- _Set exercise A_: Reproduce the passage about Chambers and Aline at the gold field word for word, in full.

- _Quoted passage_:

Chambers forms a plan. He tells Aline to hide half of their findings and points her to a field which he claims is replete with gold. Chambers then secretly hides some of his own gold in the field, allowing Aline to squirrel away ‘eight ounces out of the fourteen ounces [they] got altogether.’ When Chambers and Combo visit again, Aline’s enraged husband catches them by surprise, and Aline saves Chambers’ life:

Suddenly she uttered a shriek, sprang at me, and gave me a violent push with both hands. A second later came the report of a gun, and I went down with a bullet in my right side, and at the same time Combo fired, and then giving a loud yell of triumph dashed across the creek, and a minute or two later I heard a second shot. Taking off my shirt, [Aline] looked at my wound.

While Aline tends to Chambers’ wounds, Combo approaches the alcoholic husband and ‘fix[es] him up all right.’ Aline alternates between joy and despair, feeling a newfound sense of freedom while grieving her late husband. In the morning, ‘moved by some sudden impulse, born of years of agony, mental and perhaps physical, [she] took up a miner’s pick and smashed [the hut] oven to pieces,’ symbolically freeing herself from the shackles of a loveless marriage.

Chambers, Combo, and Aline travel to a nearby station, where Aline is left ‘in the care of the wife of the manager of the cattle station, where she remained a year.’ Chambers finishes up his work at the gold field, he and Aline fall in love, and Aline ‘promise[s] herself to [Chambers].’ The two travel back to Brisbane, where they are married.

Palmer Gold Field, Queensland. Diggers Preparing for Defence. “The Dangers of the Palmer – A Native Attack.” Illustrated Sydney News and New South Wales Agriculturalist and Grazier, 22 Jul. 1876, p. 14

Palmer Gold Field, Queensland. Diggers Preparing for Defence“The Dangers of the Palmer – A Native Attack.” Illustrated Sydney News and New South Wales Agriculturalist and Grazier, 22 Jul. 1876, p. 14. Trove, National Library of Australia.

- _Task data_:
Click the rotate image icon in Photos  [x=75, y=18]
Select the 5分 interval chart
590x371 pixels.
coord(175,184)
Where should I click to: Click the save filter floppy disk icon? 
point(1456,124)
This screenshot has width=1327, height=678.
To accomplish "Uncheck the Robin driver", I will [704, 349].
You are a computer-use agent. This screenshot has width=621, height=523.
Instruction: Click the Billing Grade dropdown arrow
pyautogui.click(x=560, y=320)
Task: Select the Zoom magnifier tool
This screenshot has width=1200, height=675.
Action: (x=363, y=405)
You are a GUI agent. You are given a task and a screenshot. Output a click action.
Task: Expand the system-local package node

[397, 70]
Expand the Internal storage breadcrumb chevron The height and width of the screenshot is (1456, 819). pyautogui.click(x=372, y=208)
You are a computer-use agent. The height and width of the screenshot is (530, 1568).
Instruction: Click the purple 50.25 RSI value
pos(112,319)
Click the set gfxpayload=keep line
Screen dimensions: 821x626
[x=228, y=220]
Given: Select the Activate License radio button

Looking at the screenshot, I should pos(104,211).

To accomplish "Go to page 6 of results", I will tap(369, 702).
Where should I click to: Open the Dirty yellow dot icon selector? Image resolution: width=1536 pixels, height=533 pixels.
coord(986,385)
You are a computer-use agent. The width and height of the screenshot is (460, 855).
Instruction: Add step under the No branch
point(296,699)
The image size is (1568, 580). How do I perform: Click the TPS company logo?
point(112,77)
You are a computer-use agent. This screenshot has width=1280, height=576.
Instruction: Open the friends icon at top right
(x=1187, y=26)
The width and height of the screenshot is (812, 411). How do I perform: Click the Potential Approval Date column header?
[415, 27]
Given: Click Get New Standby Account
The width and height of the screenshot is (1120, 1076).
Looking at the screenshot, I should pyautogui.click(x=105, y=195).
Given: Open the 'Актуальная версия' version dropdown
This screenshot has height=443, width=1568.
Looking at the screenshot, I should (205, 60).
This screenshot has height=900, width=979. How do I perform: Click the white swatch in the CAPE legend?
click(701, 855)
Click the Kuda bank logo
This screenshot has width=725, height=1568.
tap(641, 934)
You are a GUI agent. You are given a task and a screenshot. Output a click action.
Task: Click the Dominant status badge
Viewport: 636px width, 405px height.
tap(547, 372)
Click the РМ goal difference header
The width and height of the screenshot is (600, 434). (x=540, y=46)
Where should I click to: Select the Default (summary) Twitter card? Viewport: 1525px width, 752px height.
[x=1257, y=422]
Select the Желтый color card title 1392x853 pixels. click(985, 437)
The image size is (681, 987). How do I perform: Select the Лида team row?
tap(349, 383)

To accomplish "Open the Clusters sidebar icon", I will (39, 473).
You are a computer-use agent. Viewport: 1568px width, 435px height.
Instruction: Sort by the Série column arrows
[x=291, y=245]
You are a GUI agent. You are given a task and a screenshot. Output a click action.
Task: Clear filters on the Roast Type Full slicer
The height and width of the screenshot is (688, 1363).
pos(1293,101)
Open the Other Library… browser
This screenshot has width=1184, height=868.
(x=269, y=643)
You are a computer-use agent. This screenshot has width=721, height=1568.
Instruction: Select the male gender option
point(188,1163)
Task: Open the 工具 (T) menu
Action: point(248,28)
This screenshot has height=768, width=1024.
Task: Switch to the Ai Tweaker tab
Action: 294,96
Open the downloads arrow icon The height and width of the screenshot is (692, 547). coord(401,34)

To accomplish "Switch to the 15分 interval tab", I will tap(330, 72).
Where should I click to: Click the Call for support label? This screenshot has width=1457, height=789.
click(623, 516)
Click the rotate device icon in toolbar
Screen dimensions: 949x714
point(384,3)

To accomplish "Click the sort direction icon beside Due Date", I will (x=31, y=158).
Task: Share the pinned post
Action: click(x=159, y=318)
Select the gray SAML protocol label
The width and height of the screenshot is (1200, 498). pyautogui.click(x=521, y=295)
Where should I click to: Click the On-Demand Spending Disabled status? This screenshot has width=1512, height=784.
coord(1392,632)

- _Set exercise B_: Find each line in the entries above that contains the string "accomplish", and copy those lines out. Matching is case-sensitive.

- _Correct output A_:
Chambers forms a plan. He tells Aline to hide half of their findings and points her to a field which he claims is replete with gold. Chambers then secretly hides some of his own gold in the field, allowing Aline to squirrel away ‘eight ounces out of the fourteen ounces [they] got altogether.’ When Chambers and Combo visit again, Aline’s enraged husband catches them by surprise, and Aline saves Chambers’ life:

Suddenly she uttered a shriek, sprang at me, and gave me a violent push with both hands. A second later came the report of a gun, and I went down with a bullet in my right side, and at the same time Combo fired, and then giving a loud yell of triumph dashed across the creek, and a minute or two later I heard a second shot. Taking off my shirt, [Aline] looked at my wound.

While Aline tends to Chambers’ wounds, Combo approaches the alcoholic husband and ‘fix[es] him up all right.’ Aline alternates between joy and despair, feeling a newfound sense of freedom while grieving her late husband. In the morning, ‘moved by some sudden impulse, born of years of agony, mental and perhaps physical, [she] took up a miner’s pick and smashed [the hut] oven to pieces,’ symbolically freeing herself from the shackles of a loveless marriage.

Chambers, Combo, and Aline travel to a nearby station, where Aline is left ‘in the care of the wife of the manager of the cattle station, where she remained a year.’ Chambers finishes up his work at the gold field, he and Aline fall in love, and Aline ‘promise[s] herself to [Chambers].’ The two travel back to Brisbane, where they are married.

Palmer Gold Field, Queensland. Diggers Preparing for Defence. “The Dangers of the Palmer – A Native Attack.” Illustrated Sydney News and New South Wales Agriculturalist and Grazier, 22 Jul. 1876, p. 14

Palmer Gold Field, Queensland. Diggers Preparing for Defence“The Dangers of the Palmer – A Native Attack.” Illustrated Sydney News and New South Wales Agriculturalist and Grazier, 22 Jul. 1876, p. 14. Trove, National Library of Australia.

- _Correct output B_:
To accomplish "Uncheck the Robin driver", I will [704, 349].
To accomplish "Go to page 6 of results", I will tap(369, 702).
To accomplish "Open the Clusters sidebar icon", I will (39, 473).
To accomplish "Switch to the 15分 interval tab", I will tap(330, 72).
To accomplish "Click the sort direction icon beside Due Date", I will (x=31, y=158).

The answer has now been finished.